• _Problem_
Arrange every line of the rows below as a Markdown table with the columns "No." and "Line", numbering the lines in order and leaving out blank lines.

• _Data section_
┌──
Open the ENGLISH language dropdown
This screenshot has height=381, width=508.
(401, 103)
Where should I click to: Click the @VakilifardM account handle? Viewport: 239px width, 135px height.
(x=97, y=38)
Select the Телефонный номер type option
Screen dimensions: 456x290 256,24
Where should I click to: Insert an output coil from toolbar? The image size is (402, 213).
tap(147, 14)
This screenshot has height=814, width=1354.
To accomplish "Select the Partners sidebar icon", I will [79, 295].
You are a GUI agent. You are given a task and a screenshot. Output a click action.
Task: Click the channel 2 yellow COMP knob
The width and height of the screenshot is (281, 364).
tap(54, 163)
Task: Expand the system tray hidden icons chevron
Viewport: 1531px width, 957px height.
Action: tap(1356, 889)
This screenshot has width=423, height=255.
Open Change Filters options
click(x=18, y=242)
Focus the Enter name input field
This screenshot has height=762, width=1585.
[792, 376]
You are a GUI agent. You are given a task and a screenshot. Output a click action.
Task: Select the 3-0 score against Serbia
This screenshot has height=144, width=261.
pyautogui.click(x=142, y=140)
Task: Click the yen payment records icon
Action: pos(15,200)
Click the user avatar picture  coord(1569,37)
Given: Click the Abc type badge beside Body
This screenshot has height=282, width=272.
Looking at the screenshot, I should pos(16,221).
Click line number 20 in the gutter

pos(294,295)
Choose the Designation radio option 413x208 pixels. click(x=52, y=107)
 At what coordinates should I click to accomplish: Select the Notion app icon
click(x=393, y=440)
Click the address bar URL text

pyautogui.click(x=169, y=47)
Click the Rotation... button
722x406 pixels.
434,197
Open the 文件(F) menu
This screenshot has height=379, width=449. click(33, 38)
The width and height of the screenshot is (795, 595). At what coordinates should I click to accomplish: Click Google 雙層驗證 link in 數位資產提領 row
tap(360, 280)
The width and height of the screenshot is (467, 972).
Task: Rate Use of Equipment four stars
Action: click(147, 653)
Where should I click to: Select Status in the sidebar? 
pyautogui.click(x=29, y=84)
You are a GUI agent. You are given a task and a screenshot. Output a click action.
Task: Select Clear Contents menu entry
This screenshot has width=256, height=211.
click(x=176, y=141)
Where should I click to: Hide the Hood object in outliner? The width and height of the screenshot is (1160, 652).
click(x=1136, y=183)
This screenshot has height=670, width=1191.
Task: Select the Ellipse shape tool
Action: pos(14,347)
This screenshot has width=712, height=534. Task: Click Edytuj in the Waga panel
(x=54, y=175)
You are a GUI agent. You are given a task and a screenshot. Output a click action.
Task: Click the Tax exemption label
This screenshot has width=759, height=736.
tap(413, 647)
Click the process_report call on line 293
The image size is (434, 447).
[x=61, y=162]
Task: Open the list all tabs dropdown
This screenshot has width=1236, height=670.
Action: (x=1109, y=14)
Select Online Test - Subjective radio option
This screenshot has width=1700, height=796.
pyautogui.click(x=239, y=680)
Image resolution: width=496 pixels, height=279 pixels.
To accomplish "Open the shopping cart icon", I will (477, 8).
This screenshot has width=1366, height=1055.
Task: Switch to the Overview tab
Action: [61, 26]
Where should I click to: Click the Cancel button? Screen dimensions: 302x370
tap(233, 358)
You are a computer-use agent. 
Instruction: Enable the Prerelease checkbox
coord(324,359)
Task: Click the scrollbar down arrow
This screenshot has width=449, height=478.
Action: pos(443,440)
└──
• _Response to the exercise_
| No. | Line |
|---|---|
| 1 | Open the ENGLISH language dropdown |
| 2 | This screenshot has height=381, width=508. |
| 3 | (401, 103) |
| 4 | Where should I click to: Click the @VakilifardM account handle? Viewport: 239px width, 135px height. |
| 5 | (x=97, y=38) |
| 6 | Select the Телефонный номер type option |
| 7 | Screen dimensions: 456x290 256,24 |
| 8 | Where should I click to: Insert an output coil from toolbar? The image size is (402, 213). |
| 9 | tap(147, 14) |
| 10 | This screenshot has height=814, width=1354. |
| 11 | To accomplish "Select the Partners sidebar icon", I will [79, 295]. |
| 12 | You are a GUI agent. You are given a task and a screenshot. Output a click action. |
| 13 | Task: Click the channel 2 yellow COMP knob |
| 14 | The width and height of the screenshot is (281, 364). |
| 15 | tap(54, 163) |
| 16 | Task: Expand the system tray hidden icons chevron |
| 17 | Viewport: 1531px width, 957px height. |
| 18 | Action: tap(1356, 889) |
| 19 | This screenshot has width=423, height=255. |
| 20 | Open Change Filters options |
| 21 | click(x=18, y=242) |
| 22 | Focus the Enter name input field |
| 23 | This screenshot has height=762, width=1585. |
| 24 | [792, 376] |
| 25 | You are a GUI agent. You are given a task and a screenshot. Output a click action. |
| 26 | Task: Select the 3-0 score against Serbia |
| 27 | This screenshot has height=144, width=261. |
| 28 | pyautogui.click(x=142, y=140) |
| 29 | Task: Click the yen payment records icon |
| 30 | Action: pos(15,200) |
| 31 | Click the user avatar picture  coord(1569,37) |
| 32 | Given: Click the Abc type badge beside Body |
| 33 | This screenshot has height=282, width=272. |
| 34 | Looking at the screenshot, I should pos(16,221). |
| 35 | Click line number 20 in the gutter |
| 36 | pos(294,295) |
| 37 | Choose the Designation radio option 413x208 pixels. click(x=52, y=107) |
| 38 |  At what coordinates should I click to accomplish: Select the Notion app icon |
| 39 | click(x=393, y=440) |
| 40 | Click the address bar URL text |
| 41 | pyautogui.click(x=169, y=47) |
| 42 | Click the Rotation... button |
| 43 | 722x406 pixels. |
| 44 | 434,197 |
| 45 | Open the 文件(F) menu |
| 46 | This screenshot has height=379, width=449. click(33, 38) |
| 47 | The width and height of the screenshot is (795, 595). At what coordinates should I click to accomplish: Click Google 雙層驗證 link in 數位資產提領 row |
| 48 | tap(360, 280) |
| 49 | The width and height of the screenshot is (467, 972). |
| 50 | Task: Rate Use of Equipment four stars |
| 51 | Action: click(147, 653) |
| 52 | Where should I click to: Select Status in the sidebar?  |
| 53 | pyautogui.click(x=29, y=84) |
| 54 | You are a GUI agent. You are given a task and a screenshot. Output a click action. |
| 55 | Task: Select Clear Contents menu entry |
| 56 | This screenshot has width=256, height=211. |
| 57 | click(x=176, y=141) |
| 58 | Where should I click to: Hide the Hood object in outliner? The width and height of the screenshot is (1160, 652). |
| 59 | click(x=1136, y=183) |
| 60 | This screenshot has height=670, width=1191. |
| 61 | Task: Select the Ellipse shape tool |
| 62 | Action: pos(14,347) |
| 63 | This screenshot has width=712, height=534. Task: Click Edytuj in the Waga panel |
| 64 | (x=54, y=175) |
| 65 | You are a GUI agent. You are given a task and a screenshot. Output a click action. |
| 66 | Task: Click the Tax exemption label |
| 67 | This screenshot has width=759, height=736. |
| 68 | tap(413, 647) |
| 69 | Click the process_report call on line 293 |
| 70 | The image size is (434, 447). |
| 71 | [x=61, y=162] |
| 72 | Task: Open the list all tabs dropdown |
| 73 | This screenshot has width=1236, height=670. |
| 74 | Action: (x=1109, y=14) |
| 75 | Select Online Test - Subjective radio option |
| 76 | This screenshot has width=1700, height=796. |
| 77 | pyautogui.click(x=239, y=680) |
| 78 | Image resolution: width=496 pixels, height=279 pixels. |
| 79 | To accomplish "Open the shopping cart icon", I will (477, 8). |
| 80 | This screenshot has width=1366, height=1055. |
| 81 | Task: Switch to the Overview tab |
| 82 | Action: [61, 26] |
| 83 | Where should I click to: Click the Cancel button? Screen dimensions: 302x370 |
| 84 | tap(233, 358) |
| 85 | You are a computer-use agent.  |
| 86 | Instruction: Enable the Prerelease checkbox |
| 87 | coord(324,359) |
| 88 | Task: Click the scrollbar down arrow |
| 89 | This screenshot has width=449, height=478. |
| 90 | Action: pos(443,440) |